> [RECORDS SHOWN]:

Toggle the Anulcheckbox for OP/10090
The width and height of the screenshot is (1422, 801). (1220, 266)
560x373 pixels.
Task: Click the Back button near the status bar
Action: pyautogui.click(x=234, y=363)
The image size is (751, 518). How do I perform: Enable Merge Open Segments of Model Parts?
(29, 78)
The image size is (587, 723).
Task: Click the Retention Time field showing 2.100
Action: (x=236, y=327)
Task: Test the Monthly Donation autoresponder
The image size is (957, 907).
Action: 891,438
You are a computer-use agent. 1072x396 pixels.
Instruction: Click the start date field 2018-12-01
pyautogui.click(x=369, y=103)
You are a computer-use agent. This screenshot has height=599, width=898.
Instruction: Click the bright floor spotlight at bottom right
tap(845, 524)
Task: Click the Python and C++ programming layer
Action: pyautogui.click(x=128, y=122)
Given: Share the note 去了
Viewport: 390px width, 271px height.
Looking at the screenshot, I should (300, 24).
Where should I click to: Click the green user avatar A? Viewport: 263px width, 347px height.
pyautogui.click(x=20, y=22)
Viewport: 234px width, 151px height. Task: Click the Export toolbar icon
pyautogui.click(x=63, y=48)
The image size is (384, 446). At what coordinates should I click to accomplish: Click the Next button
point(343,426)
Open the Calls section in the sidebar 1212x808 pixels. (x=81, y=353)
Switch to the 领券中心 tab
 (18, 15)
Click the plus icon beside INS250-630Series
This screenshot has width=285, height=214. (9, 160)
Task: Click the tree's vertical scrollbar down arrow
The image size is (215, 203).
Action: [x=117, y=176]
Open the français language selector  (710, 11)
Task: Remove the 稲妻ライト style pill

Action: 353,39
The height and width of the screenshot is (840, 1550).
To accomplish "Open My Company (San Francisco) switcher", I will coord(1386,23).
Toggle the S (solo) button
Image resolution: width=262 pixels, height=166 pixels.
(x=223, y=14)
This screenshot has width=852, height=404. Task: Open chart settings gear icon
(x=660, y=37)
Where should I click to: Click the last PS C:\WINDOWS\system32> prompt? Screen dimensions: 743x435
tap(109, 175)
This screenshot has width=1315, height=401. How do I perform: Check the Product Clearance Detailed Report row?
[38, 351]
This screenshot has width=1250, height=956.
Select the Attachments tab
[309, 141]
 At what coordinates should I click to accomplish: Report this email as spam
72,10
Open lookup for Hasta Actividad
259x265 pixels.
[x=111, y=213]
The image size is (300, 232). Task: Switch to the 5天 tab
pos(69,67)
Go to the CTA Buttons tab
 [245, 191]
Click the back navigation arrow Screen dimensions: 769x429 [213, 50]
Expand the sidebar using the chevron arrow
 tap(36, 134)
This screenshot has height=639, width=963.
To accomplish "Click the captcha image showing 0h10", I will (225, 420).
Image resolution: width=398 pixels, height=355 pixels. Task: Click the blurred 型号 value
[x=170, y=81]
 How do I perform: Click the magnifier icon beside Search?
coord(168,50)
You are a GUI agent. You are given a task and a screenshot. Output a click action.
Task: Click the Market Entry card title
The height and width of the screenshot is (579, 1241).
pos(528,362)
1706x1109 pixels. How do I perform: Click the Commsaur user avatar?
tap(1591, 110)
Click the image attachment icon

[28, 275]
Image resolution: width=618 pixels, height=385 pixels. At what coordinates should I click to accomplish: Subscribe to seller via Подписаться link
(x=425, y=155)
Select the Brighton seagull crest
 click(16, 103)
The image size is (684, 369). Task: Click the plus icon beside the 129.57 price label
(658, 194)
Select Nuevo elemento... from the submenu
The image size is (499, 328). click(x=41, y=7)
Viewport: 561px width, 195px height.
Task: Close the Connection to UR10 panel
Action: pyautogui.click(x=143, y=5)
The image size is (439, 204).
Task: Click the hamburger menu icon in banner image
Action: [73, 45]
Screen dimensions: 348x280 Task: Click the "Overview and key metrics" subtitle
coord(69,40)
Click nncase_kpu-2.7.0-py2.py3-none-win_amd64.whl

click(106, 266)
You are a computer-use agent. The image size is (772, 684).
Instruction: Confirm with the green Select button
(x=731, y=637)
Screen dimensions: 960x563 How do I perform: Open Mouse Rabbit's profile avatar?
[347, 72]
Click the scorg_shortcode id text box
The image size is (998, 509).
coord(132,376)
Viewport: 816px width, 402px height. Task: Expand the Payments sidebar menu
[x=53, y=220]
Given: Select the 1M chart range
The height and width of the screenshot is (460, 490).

> [TASK TO CARRY OUT]:
Would you please reproduce all of the lines above exactly?

> [SOLUTION TO THE PROBLEM]:
Toggle the Anulcheckbox for OP/10090
The width and height of the screenshot is (1422, 801). (1220, 266)
560x373 pixels.
Task: Click the Back button near the status bar
Action: pyautogui.click(x=234, y=363)
The image size is (751, 518). How do I perform: Enable Merge Open Segments of Model Parts?
(29, 78)
The image size is (587, 723).
Task: Click the Retention Time field showing 2.100
Action: (x=236, y=327)
Task: Test the Monthly Donation autoresponder
The image size is (957, 907).
Action: 891,438
You are a computer-use agent. 1072x396 pixels.
Instruction: Click the start date field 2018-12-01
pyautogui.click(x=369, y=103)
You are a computer-use agent. This screenshot has height=599, width=898.
Instruction: Click the bright floor spotlight at bottom right
tap(845, 524)
Task: Click the Python and C++ programming layer
Action: pyautogui.click(x=128, y=122)
Given: Share the note 去了
Viewport: 390px width, 271px height.
Looking at the screenshot, I should (300, 24).
Where should I click to: Click the green user avatar A? Viewport: 263px width, 347px height.
pyautogui.click(x=20, y=22)
Viewport: 234px width, 151px height. Task: Click the Export toolbar icon
pyautogui.click(x=63, y=48)
The image size is (384, 446). At what coordinates should I click to accomplish: Click the Next button
point(343,426)
Open the Calls section in the sidebar 1212x808 pixels. (x=81, y=353)
Switch to the 领券中心 tab
 (18, 15)
Click the plus icon beside INS250-630Series
This screenshot has width=285, height=214. (9, 160)
Task: Click the tree's vertical scrollbar down arrow
The image size is (215, 203).
Action: [x=117, y=176]
Open the français language selector  (710, 11)
Task: Remove the 稲妻ライト style pill

Action: 353,39
The height and width of the screenshot is (840, 1550).
To accomplish "Open My Company (San Francisco) switcher", I will coord(1386,23).
Toggle the S (solo) button
Image resolution: width=262 pixels, height=166 pixels.
(x=223, y=14)
This screenshot has width=852, height=404. Task: Open chart settings gear icon
(x=660, y=37)
Where should I click to: Click the last PS C:\WINDOWS\system32> prompt? Screen dimensions: 743x435
tap(109, 175)
This screenshot has width=1315, height=401. How do I perform: Check the Product Clearance Detailed Report row?
[38, 351]
This screenshot has width=1250, height=956.
Select the Attachments tab
[309, 141]
 At what coordinates should I click to accomplish: Report this email as spam
72,10
Open lookup for Hasta Actividad
259x265 pixels.
[x=111, y=213]
The image size is (300, 232). Task: Switch to the 5天 tab
pos(69,67)
Go to the CTA Buttons tab
 [245, 191]
Click the back navigation arrow Screen dimensions: 769x429 [213, 50]
Expand the sidebar using the chevron arrow
 tap(36, 134)
This screenshot has height=639, width=963.
To accomplish "Click the captcha image showing 0h10", I will (225, 420).
Image resolution: width=398 pixels, height=355 pixels. Task: Click the blurred 型号 value
[x=170, y=81]
 How do I perform: Click the magnifier icon beside Search?
coord(168,50)
You are a GUI agent. You are given a task and a screenshot. Output a click action.
Task: Click the Market Entry card title
The height and width of the screenshot is (579, 1241).
pos(528,362)
1706x1109 pixels. How do I perform: Click the Commsaur user avatar?
tap(1591, 110)
Click the image attachment icon

[28, 275]
Image resolution: width=618 pixels, height=385 pixels. At what coordinates should I click to accomplish: Subscribe to seller via Подписаться link
(x=425, y=155)
Select the Brighton seagull crest
 click(16, 103)
The image size is (684, 369). Task: Click the plus icon beside the 129.57 price label
(658, 194)
Select Nuevo elemento... from the submenu
The image size is (499, 328). click(x=41, y=7)
Viewport: 561px width, 195px height.
Task: Close the Connection to UR10 panel
Action: pyautogui.click(x=143, y=5)
The image size is (439, 204).
Task: Click the hamburger menu icon in banner image
Action: [73, 45]
Screen dimensions: 348x280 Task: Click the "Overview and key metrics" subtitle
coord(69,40)
Click nncase_kpu-2.7.0-py2.py3-none-win_amd64.whl

click(106, 266)
You are a computer-use agent. The image size is (772, 684).
Instruction: Confirm with the green Select button
(x=731, y=637)
Screen dimensions: 960x563 How do I perform: Open Mouse Rabbit's profile avatar?
[347, 72]
Click the scorg_shortcode id text box
The image size is (998, 509).
coord(132,376)
Viewport: 816px width, 402px height. Task: Expand the Payments sidebar menu
[x=53, y=220]
Given: Select the 1M chart range
The height and width of the screenshot is (460, 490).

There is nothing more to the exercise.